18-05-2026 Low-Resource Dialect Adaptation of Large Language Models: A French Dialect Case-Study.Prof. Leila Kosseim

18-05-2026 Low-Resource Dialect Adaptation of Large Language Models: A French Dialect Case-Study.Prof. Leila Kosseim

07.04.2026

18-05-2026,15:30h. Room 55.309

Title:
Low-Resource Dialect Adaptation of Large Language Models: A French Dialect Case-Study

Abstract:

Despite the widespread adoption of Large Language Models (LLMs), their strongest capabilities remain largely confined to a small number of high-resource languages with abundant training data. Recently, Continual Pre-Training (CPT) has emerged as a promising method to bridge this gap by fine-tuning models for low-resource regional dialects.
In this talk, we will present our research on using CPT for dialect learning under tight data and computational budgets.

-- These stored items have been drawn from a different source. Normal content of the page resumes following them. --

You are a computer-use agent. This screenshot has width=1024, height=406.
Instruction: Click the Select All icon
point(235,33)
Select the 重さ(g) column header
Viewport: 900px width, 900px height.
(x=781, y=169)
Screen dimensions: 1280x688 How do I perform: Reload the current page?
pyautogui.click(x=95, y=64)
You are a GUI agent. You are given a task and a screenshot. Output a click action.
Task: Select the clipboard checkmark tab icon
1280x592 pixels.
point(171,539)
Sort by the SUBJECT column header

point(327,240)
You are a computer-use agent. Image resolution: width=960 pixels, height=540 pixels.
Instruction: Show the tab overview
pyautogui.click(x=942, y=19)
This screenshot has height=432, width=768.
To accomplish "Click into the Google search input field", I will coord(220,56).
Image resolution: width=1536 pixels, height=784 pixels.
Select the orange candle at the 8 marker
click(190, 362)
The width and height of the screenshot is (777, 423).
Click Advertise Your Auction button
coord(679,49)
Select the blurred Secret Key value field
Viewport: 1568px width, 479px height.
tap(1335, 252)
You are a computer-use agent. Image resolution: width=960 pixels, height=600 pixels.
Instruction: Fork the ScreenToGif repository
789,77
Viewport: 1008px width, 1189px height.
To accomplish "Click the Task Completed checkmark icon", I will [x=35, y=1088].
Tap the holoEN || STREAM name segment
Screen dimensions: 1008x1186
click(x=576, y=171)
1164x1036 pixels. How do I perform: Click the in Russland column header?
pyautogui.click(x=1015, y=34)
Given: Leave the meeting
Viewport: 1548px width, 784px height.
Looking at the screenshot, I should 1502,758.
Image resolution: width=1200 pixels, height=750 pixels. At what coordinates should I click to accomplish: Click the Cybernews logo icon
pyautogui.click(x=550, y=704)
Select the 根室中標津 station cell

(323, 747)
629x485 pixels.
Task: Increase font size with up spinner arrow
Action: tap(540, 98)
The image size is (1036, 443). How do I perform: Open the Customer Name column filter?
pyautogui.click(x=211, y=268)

We will detail our methodology for adapting three LLMs to the Québec French dialect using a very small dataset, leveraging compute-efficient continual pre-training and Low-Rank Adaptation (LoRA) to achieve this while updating under 1% of the model parameters.
Furthermore, we will share our benchmarking results on the COLE suite, demonstrating clear improvements on minority dialect benchmarks with minimal regression on prestige language benchmarks. Finally, we will break down our analysis showing that these gains are highly contingent on corpus composition. We will conclude by discussing how combining CPT with Parameter-Efficient Fine-Tuning (PEFT) provides a sustainable path for language resource creation, and introduce the release of the first Québec French LLMs on HuggingFace.

 

Bio:

Leila Kosseim is a Professor of Computer Science at Concordia University in Montreal, Canada, specializing in Natural Language Processing. She received her PhD from Université de Montréal in 1995, with a dissertation on Natural Language Generation. She joined Concordia University in 2001, where she co-founded the Computational Linguistics at Concordia (CLaC) Laboratory and has since supervised and graduated 10 PhD students and more than 20 Master’s students. Her research spans discourse analysis, emotion detection, subjectivity analysis, and natural language processing for low-resource languages. She also served as Vice-President (2017–2019), President (2019–2021), and Past-President (2021–2023) of the Canadian Artificial Intelligence Association.